Not my experience on Overleaf. I compile early and often just like in
programming since it is a programming language.

> LaTeX is, as already noted, a markup language.

It is also Turing Complete and I have used it to do bibliographic database
lookups, replacement and insertions. I used to program a bibliography per
medium item and it would automatically figure out what medium item it was
(e.g. journal, online blog post, online video, book, etc.).

> disruptive of the text for human readers (including editors and the original
> author): looking at the screenshot, we see the text mixed up with a lot of
> symbols that are not part of the text

I'd recommend you to use something like Overleaf and see if that's still the
case (disclaimer: not affiliated with them, I actually used ShareLatex before
that, I only went to them because I had to since they merged -- ShareLatex is
open source by the way, so no internet connection needed).

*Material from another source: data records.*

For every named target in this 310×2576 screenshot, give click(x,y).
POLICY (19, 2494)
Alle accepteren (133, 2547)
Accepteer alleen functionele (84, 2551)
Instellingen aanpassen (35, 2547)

> By the way, one of the words in the screenshot is not right. It’s a typing
> error that I deliberately inserted. I know where it is because I put it
> there, but looking for it is hurting my eyes.

Again, use something like Overleaf. They have spell-check.

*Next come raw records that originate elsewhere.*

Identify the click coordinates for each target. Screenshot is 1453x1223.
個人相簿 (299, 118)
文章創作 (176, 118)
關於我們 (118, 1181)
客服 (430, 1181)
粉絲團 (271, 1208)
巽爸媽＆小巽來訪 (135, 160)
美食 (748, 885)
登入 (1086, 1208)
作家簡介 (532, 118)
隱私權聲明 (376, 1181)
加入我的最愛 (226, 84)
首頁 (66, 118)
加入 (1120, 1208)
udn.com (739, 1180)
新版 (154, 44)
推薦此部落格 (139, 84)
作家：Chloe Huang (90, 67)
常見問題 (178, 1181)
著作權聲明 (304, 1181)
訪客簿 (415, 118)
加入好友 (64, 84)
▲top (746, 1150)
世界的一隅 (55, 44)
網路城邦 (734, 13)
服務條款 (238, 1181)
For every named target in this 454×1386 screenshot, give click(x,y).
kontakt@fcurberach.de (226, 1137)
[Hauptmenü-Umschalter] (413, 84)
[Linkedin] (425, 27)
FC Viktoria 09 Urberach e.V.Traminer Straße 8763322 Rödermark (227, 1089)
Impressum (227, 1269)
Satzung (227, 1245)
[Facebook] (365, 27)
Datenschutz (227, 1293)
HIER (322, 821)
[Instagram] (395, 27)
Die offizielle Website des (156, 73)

> But that isn’t how most people want to write.

Most people also don't want to program. I won't recommend LaTeX to my
girlfriend either, but to fellow programmers, why not? Maybe they like the
program/debug cycle more.

> Never mind boilerplate code like \documentclass{article} or \begin{document}
> at the start of your document – running into something along the lines of
> \parencite[706]{lena_peterson_2008} in the middle of a paragraph and having
> to mentally parse it into ‘(Lena and Peterson 2008, p. 706)’ interrupts your
> train of thought and makes it harder to do what you really need to be doing:
> reading your punctuated words back to yourself to make sure that they
> ‘sound’ like what you really wanted to say and don’t have any mistakes in
> them.

I disagree. I never wanted to read my citations full out and I'm happy I can
read them by aliases.

> This is what LaTeX is good for: not helping people to compose text, but
> helping them to make it look nice. If that is important to you, go ahead and
> give it a look.

LaTeX is good for long pieces of text. I never need to scroll millions of
pages since everything is in a folder structure that I can immediately click
on. Making things look nice is very important and even a slight competitive
advantage, it makes you look more credible.

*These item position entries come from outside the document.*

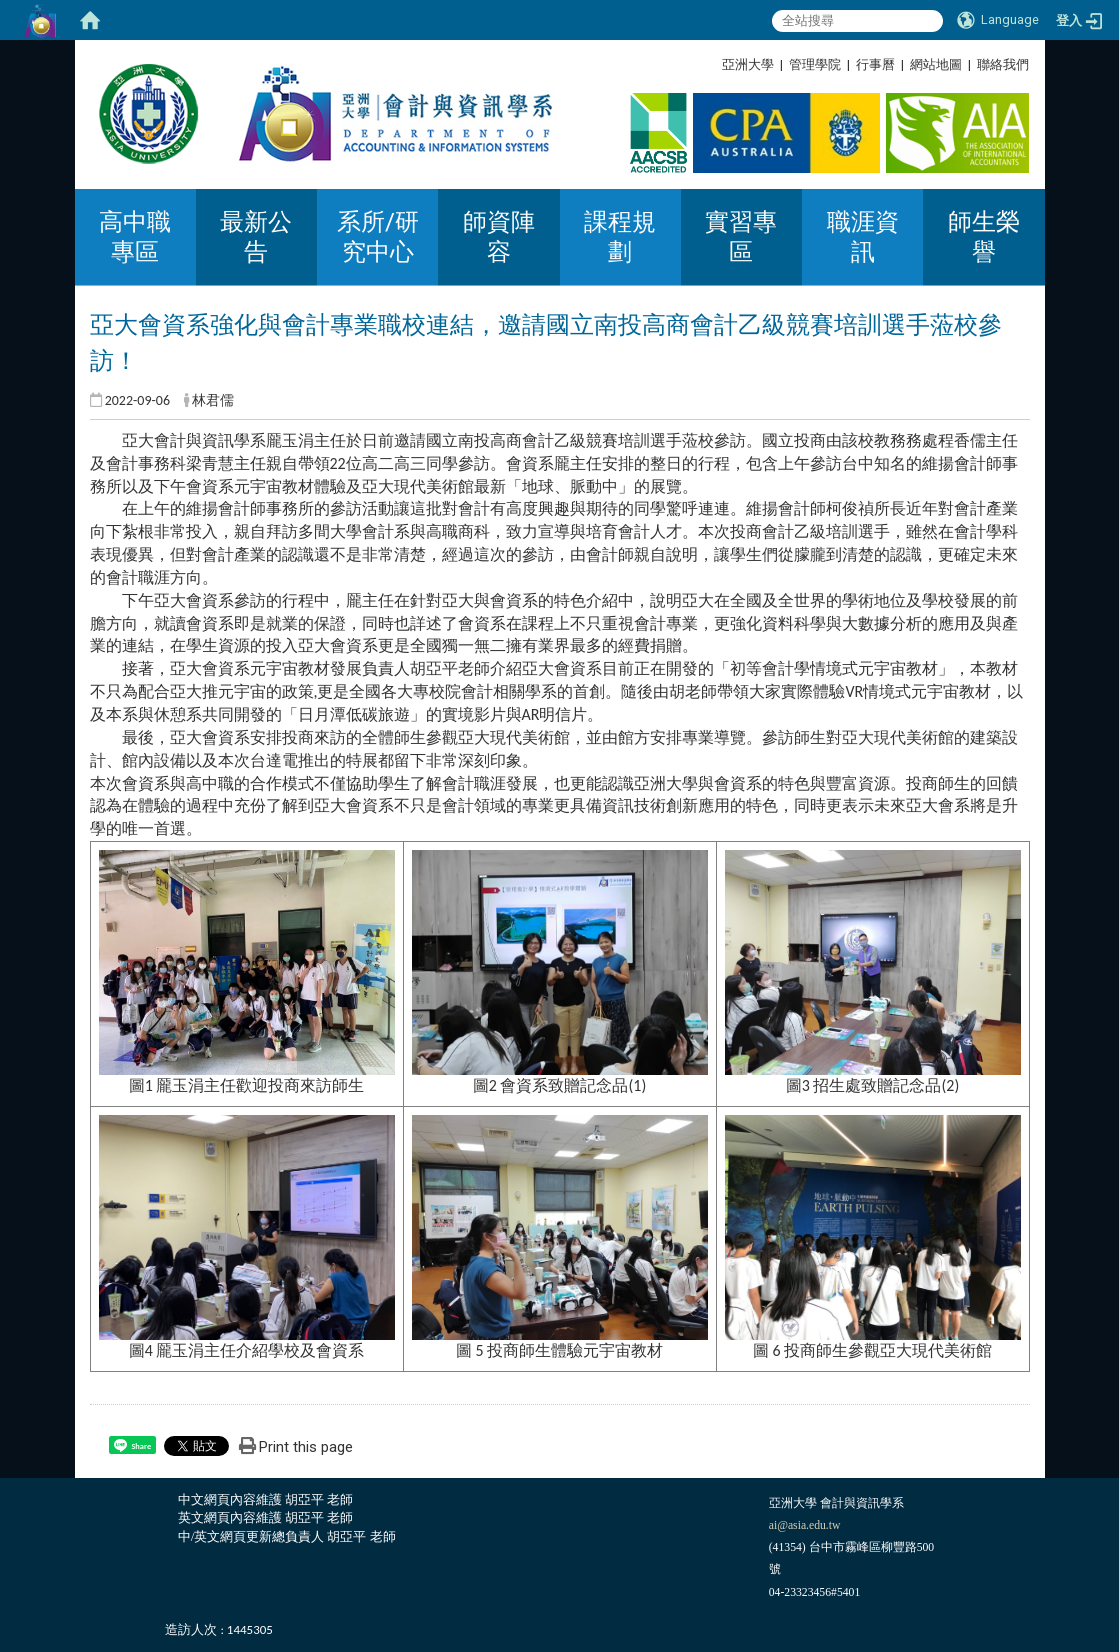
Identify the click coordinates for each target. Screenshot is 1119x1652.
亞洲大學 (748, 64)
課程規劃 (620, 237)
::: (1021, 64)
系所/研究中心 (378, 237)
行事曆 (875, 64)
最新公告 (256, 237)
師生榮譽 (984, 237)
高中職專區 (135, 237)
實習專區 (741, 237)
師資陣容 (499, 237)
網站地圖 (936, 64)
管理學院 (815, 64)
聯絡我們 (1003, 64)
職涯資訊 (863, 237)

> I think you’ll probably agree that the LaTeX version looks better than the
> word processor export version. Whether it looks sufficiently better to
> justify the additional effort is a judgement call that you’ll have to make
> for yourself.

I think that students can invest the time. It took me about 40 to 80 hours to
get a good flow with LaTeX. After that I didn't have any issues anymore. Also,
whenever I got issues it was a fun procrastination activity (students like
that from time to time).

------
jayalpha
TLDR: Idiot tries to write document in Latex, fails, blogs about it.